> Page excerpt:
Show how this can be used in practice to make queries simpler and more flexible. Also, draw an explicit contrast to the existence operator, which doesn't work that way. Peter Geoghegan and Tom Lane
-rw-r--r--doc/src/sgml/json.sgml28
1 files changed, 28 insertions, 0 deletions
diff --git a/doc/src/sgml/json.sgml b/doc/src/sgml/json.sgml
index 118fb35e254..3cf78d6394c 100644
--- a/doc/src/sgml/json.sgml
+++ b/doc/src/sgml/json.sgml
@@ -349,6 +349,34 @@ SELECT '"foo"'::jsonb ? 'foo';
need to be searched linearly.

> Directions:
Continue the jsonb documentation commit excerpt, starting right after its final line. The listing that comes next has no connection to the text above.

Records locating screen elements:
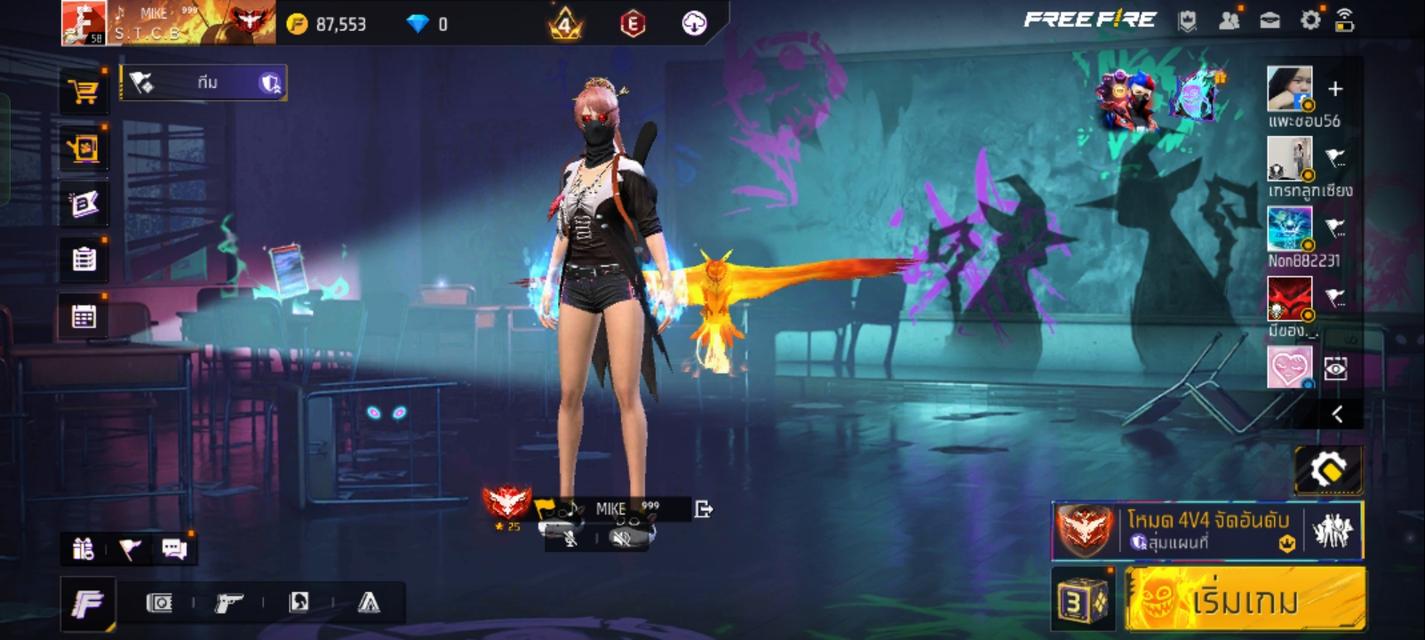The width and height of the screenshot is (1425, 640).
Task: Click the gold coins balance
Action: tap(327, 24)
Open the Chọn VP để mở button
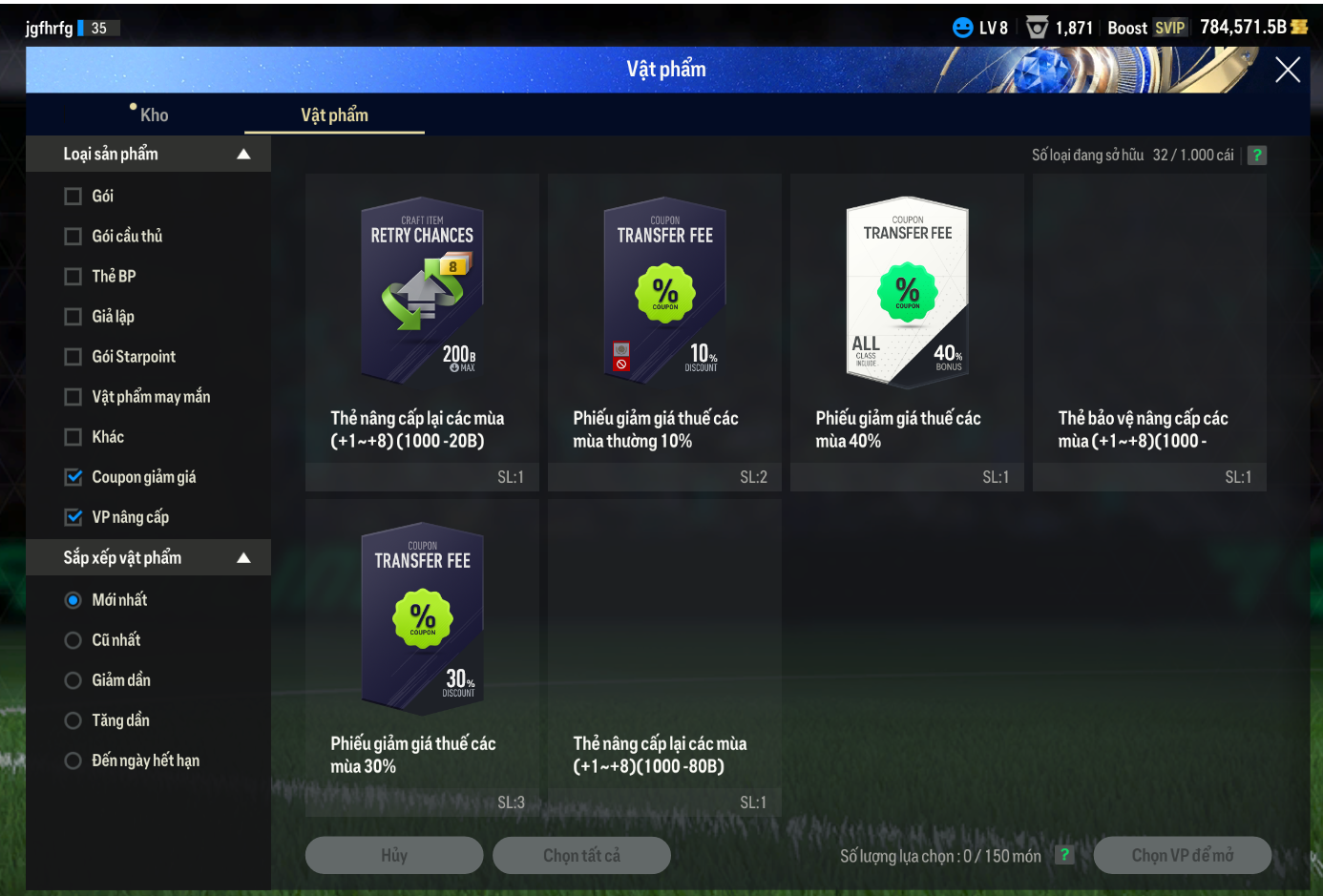 [x=1182, y=856]
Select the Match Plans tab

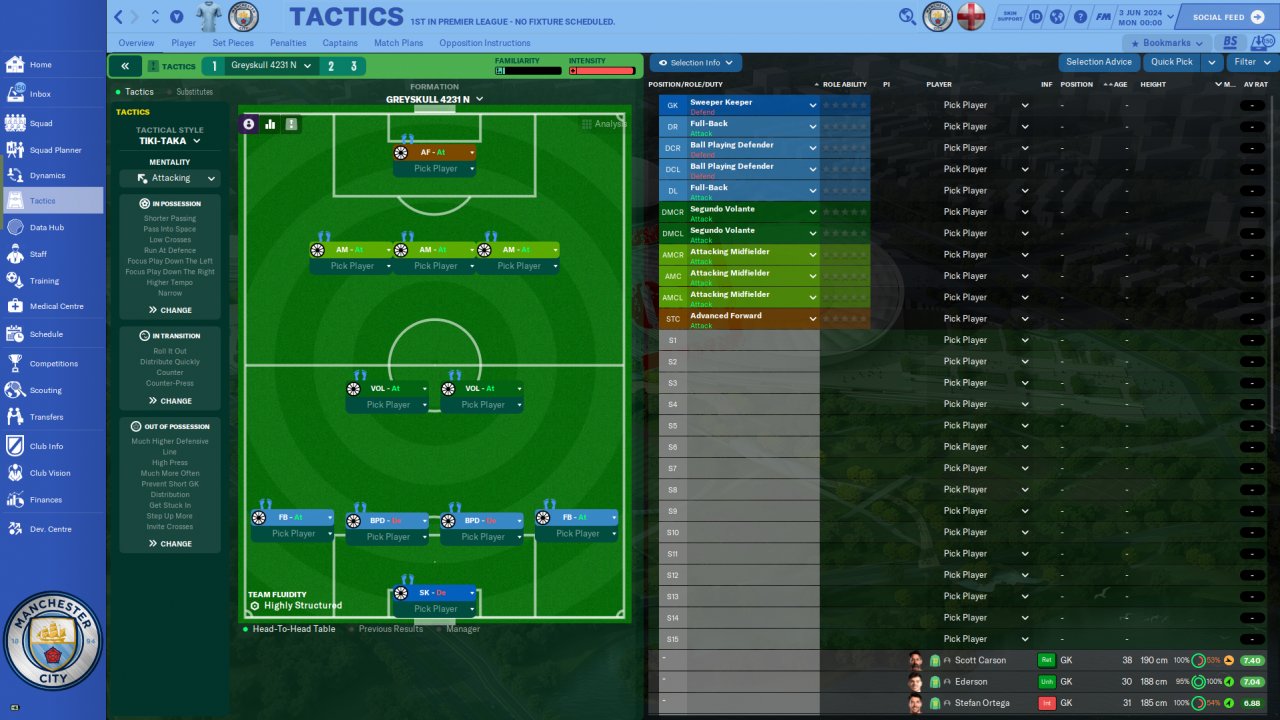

> In response:
</para>
+ <tip>
+ <para>
+ Because JSON containment is nested, an appropriate query can skip
+ explicit selection of sub-objects. As an example, suppose that we have
+ a <structfield>doc</> column containing objects at the top level, with
+ most objects containing <literal>tags</> fields that contain arrays of
+ sub-objects. This query finds entries in which sub-objects containing
+ both <literal>"term":"paris"</> and <literal>"term":"food"</> appear,
+ while ignoring any such keys outside the <literal>tags</> array:
+<programlisting>
+SELECT doc-&gt;'site_name' FROM websites
+ WHERE doc @&gt; '{"tags":[{"term":"paris"}, {"term":"food"}]}';
+</programlisting>
+ One could accomplish the same thing with, say,
+<programlisting>
+SELECT doc-&gt;'site_name' FROM websites
+ WHERE doc-&gt;'tags' @&gt; '[{"term":"paris"}, {"term":"food"}]';
+</programlisting>
+ but that approach is less flexible, and often less efficient as well.
+ </para>
+
+ <para>
+ On the other hand, the JSON existence operator is not nested: it will
+ only look for the specified key or array element at top level of the
+ JSON value.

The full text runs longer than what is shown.